- [Aim of the exercise] Render the rows from the line containing "Image resolution: width=1216" through the line containing "pos(82,462)", both included, as a JSON list of strings, one string per line, with blank lines omitted. Leave the pictures out of the answer.

- [Material supplied]
● ● ● ● ● ● ●

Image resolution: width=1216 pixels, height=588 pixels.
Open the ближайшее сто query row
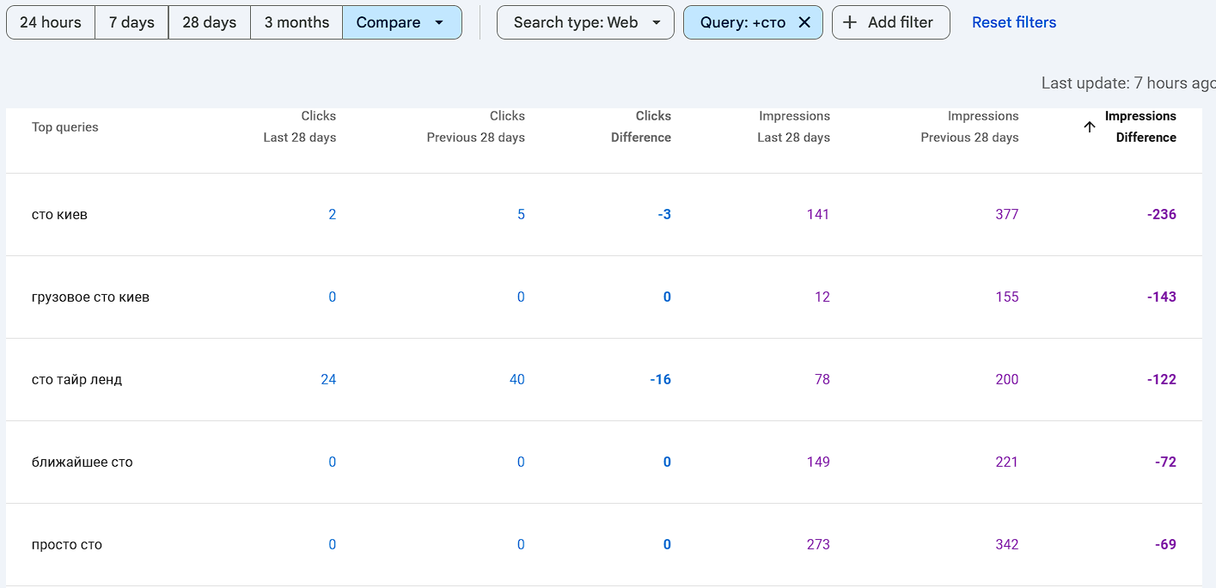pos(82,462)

● ● ● ● ● ● ●

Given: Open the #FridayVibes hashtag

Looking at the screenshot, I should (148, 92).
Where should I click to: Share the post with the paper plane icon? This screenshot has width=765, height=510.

● ● ● ● ● ● ●

- [Output of the task]
[
  "Image resolution: width=1216 pixels, height=588 pixels.",
  "Open the ближайшее сто query row",
  "pos(82,462)"
]